We work with smaller portions. And smaller plates. And the smaller salad size of cutlery.  

This is just a question of optics and not any willful deception on our part. A camera exaggerates the size of what it looks at. That hamburger patty looks like it must weigh a good pound ! So thick is it!
In reality, it's exactly the amount stated on the menu.
   
The larger the plate or portion, the less appetizing it will look. Chefs often get this part of food photography wrong. The larger a plate, the less you see of the ambiance around it. The life around it. Most of the photographers I work with want to tell a story and that means putting your food in some sort of context.

I make double to three times the amount of food that we are shooting. If say, we are shooting a salad I've got two heads of lettuce tho we will only need one eighth of that. Salad is a delicate beast. It sometimes works like a champion boxer and hangs in there. And sometimes it doesn't and has to be changed repeatedly.

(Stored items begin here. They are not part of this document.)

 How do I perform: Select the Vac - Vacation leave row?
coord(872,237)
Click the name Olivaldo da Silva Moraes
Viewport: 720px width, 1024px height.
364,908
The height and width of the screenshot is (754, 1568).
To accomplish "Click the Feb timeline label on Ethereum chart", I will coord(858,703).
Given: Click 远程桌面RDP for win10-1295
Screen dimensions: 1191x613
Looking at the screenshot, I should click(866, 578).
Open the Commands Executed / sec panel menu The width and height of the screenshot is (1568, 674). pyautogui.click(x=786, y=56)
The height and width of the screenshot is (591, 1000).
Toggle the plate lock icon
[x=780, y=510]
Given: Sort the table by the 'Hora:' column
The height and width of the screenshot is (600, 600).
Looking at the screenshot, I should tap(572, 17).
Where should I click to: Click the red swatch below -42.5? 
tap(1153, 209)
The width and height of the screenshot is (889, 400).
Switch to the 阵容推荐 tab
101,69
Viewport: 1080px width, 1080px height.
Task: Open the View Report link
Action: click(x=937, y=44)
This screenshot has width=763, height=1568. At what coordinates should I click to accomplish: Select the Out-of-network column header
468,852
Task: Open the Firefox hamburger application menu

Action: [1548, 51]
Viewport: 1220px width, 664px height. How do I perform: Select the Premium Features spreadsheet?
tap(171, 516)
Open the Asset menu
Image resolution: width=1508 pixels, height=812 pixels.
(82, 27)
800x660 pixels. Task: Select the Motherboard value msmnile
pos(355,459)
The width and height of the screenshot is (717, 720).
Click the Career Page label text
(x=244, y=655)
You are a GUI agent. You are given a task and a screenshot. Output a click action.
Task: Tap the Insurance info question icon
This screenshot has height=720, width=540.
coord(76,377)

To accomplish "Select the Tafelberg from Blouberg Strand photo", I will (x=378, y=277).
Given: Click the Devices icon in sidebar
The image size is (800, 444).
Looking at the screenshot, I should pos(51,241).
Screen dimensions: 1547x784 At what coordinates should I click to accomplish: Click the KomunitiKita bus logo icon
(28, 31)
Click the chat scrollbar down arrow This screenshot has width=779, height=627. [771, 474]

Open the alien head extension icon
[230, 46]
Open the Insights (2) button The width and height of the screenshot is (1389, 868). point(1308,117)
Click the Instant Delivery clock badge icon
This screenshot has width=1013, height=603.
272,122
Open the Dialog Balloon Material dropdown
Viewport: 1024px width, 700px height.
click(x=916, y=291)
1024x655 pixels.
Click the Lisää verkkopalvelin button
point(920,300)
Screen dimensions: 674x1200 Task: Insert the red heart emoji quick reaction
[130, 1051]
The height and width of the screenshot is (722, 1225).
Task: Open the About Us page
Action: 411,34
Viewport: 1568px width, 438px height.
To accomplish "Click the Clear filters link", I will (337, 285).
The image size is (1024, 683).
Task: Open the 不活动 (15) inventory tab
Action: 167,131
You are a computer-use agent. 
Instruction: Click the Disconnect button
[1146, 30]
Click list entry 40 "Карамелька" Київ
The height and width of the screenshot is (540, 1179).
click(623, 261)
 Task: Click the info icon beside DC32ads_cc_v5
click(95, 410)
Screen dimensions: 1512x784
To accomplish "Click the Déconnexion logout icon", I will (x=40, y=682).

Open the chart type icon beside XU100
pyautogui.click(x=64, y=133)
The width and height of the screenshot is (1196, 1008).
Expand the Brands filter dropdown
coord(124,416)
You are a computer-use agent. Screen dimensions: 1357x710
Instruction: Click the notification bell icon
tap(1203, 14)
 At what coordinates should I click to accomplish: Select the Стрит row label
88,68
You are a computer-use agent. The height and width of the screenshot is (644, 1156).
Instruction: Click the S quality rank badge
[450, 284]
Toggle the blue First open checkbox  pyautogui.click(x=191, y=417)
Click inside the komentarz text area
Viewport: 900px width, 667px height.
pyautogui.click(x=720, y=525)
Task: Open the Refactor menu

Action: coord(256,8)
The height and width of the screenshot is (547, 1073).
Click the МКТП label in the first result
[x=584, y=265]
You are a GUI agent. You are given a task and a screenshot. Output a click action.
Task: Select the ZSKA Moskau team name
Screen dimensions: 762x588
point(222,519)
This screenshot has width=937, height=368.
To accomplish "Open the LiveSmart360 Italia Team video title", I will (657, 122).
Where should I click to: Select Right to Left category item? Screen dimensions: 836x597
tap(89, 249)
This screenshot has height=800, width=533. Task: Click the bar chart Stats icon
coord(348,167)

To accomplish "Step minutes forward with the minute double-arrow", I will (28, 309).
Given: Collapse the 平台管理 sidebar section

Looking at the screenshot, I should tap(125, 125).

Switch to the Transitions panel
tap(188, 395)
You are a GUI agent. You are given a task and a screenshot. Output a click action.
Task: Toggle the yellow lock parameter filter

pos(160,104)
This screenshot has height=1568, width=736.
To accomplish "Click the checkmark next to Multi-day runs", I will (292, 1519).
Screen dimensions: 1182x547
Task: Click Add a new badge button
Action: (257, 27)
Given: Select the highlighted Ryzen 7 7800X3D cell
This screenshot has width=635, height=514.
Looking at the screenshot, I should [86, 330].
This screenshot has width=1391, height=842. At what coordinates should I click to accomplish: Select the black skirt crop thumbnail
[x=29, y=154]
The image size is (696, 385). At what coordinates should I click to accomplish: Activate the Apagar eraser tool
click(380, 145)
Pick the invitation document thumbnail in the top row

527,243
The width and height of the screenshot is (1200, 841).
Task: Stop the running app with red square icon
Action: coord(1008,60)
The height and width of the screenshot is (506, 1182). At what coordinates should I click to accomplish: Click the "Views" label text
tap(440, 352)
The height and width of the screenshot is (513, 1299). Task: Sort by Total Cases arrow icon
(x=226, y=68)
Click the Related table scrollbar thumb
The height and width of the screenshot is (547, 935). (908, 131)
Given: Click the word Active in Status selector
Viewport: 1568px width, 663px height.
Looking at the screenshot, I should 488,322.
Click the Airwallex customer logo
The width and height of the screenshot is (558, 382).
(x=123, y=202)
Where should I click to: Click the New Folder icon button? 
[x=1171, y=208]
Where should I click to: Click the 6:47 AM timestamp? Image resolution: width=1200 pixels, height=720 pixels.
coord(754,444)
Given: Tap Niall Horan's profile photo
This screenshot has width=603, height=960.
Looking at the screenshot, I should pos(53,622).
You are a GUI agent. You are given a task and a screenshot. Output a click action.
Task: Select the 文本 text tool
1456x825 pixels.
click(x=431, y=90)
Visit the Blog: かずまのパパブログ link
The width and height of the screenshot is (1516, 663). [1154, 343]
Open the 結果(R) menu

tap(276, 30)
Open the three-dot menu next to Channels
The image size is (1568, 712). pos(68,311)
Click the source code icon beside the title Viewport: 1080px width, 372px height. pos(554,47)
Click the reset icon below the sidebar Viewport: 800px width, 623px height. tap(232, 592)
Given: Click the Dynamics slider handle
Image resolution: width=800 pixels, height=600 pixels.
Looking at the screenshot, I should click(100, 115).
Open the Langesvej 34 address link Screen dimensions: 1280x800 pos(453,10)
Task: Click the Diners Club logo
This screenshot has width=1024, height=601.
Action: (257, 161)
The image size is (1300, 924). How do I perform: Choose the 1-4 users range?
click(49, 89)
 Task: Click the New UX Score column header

Four -  five carrots when the recipe calls for only two. Four times the amount of meat needed for one hamburger shot. The first one might not work out or the client has changed their mind about what kind of cheese they want on it. Nothing looks quite so bad as food or a sauce that has been fiddled with.

We've thought ahead of time about the precise placing of the plate and the direction the food will be facing. Where the fork will sit. Yes, we can quickly change something. But preparation ahead of time is half the job.

My photographer is ready and waiting for the star of the show to come out of the oven. We have chosen the background, the forks, the napkins and the surrounding atmosphere. We have discussed what we are trying to show or highlight. 

Our food comes on set just a hair above room temperature. This isn't just because I am slow at plating. I wait and plate something when it has cooled off a bit. We don't want a sauce to congeal or make kind of a skin. That happens if it is plated too hot and then has to sit around. A camera lens sees everything if it is close enough. And it often is.

Sometimes you are looking for the moment, the immediate and that "hot off the grill" feel. A high flying act. Luck, experience and lots more preparation comes into play when you are photographing food "of the moment" .

Some photographers need more time with their subject than others. Food gets to the set, they turn it this way and that. Try several points of view. With today's digital cameras and flash lighting, we have a bit more leeway than we did in the past. Working pretty quickly at this point, we make a few adjustments and shoot the picture.  All the while, the food is on the slow march towards its inevitable death. 

And no, I don't throw out food when it is all over. I have 24 hungry testers and one large dog working next door that can be called in on a moments notice. All perpetually hungry beasts.

They know to add a bit of salt and pepper as I don't season anything ! Regular table salt is too small to be seen and ground pepper looks like dust or dirt!

Some photographers are very very good at photoshopping images. Changing the color, brightening something. Rebuilding an entire surface. This retouching skill comes from seeing an awful lot of real  food.  Yet they can go too far. I think our brains recognize when something is overworked. It looks a bit odd. Too bright, too smooth, too uniform in color...like the facelift of a celebrity.

We are slowly moving towards food photography that is closer to reality. It's been a long haul. In advertising and packaging, this search for perfection is still pretty much our client's goal. But you do see some interest in something less clean. Allowing for some imperfection.         
  
Food is beautiful in and of itself. It has an ephemeral beauty as do all living things. We food stylists and food photographers aren't trying to control that beauty only underline and highlight some aspect of it. A fine line, I'll admit.